From 1845 to 1893, the OC network grew extensively largely through a series of mergers and acquisitions with other established railroads, until it was itself acquired by the New York, New Haven and Hartford Railroad under lease agreement on March 1, 1893, for its entire  network. After this date, all trains, lines, and stations became known as the "Old Colony Division" of the huge "New Haven" system.
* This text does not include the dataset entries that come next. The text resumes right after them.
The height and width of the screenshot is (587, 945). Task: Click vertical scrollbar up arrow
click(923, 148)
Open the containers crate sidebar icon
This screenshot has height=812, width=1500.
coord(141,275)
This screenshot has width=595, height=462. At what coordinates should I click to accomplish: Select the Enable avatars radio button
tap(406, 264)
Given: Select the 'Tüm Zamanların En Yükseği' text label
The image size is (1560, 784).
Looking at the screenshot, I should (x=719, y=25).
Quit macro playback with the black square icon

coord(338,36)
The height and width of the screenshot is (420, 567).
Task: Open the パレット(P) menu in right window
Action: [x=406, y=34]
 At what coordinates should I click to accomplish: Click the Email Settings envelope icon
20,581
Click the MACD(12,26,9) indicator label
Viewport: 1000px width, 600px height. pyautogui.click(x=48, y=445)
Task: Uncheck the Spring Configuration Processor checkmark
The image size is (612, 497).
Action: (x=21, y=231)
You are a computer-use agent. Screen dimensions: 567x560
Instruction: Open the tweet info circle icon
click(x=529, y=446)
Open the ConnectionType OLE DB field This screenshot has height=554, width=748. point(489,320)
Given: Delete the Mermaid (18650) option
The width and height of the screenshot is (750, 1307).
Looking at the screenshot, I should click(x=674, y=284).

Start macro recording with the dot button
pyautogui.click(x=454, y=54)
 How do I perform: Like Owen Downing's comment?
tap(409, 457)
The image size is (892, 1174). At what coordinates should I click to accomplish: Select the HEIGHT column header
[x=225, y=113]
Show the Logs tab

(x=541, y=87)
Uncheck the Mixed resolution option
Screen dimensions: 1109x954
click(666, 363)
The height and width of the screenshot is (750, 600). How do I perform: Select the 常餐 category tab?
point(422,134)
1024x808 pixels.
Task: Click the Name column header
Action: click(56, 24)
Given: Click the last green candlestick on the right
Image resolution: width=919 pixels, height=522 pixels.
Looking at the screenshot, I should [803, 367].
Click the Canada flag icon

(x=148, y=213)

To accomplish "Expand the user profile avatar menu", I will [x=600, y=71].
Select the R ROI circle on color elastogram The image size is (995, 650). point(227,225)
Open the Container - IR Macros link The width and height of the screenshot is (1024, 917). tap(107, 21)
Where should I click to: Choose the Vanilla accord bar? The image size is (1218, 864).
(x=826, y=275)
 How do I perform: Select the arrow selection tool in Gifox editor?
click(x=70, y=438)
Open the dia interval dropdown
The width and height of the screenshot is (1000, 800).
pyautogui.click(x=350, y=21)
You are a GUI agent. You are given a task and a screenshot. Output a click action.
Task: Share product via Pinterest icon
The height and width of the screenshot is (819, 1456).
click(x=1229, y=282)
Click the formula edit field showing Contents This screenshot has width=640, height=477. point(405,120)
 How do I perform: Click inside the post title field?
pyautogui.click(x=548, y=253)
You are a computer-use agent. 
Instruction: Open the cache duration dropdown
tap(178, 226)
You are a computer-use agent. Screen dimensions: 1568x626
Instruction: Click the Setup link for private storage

During this period, the New York, New Haven and Hartford Railroad enjoyed a virtual monopoly on all passenger and freight rail service in southern New England.

Passenger service on the New Haven's Old Colony Division ended in 1959, except for the main line between Boston and Providence, which continues to be used for passenger service by Amtrak and the MBTA. Since 1997, other former OC lines have been reopened to passenger service, including the MBTA's Old Colony Lines with service from Boston to Plymouth and Middleborough/Lakeville. In 2007, MBTA passenger service was restored on the Greenbush Line between Braintree and Greenbush Station in Scituate. The MBTA currently has plans to also restore passenger service to Fall River and New Bedford as part of the South Coast Rail project.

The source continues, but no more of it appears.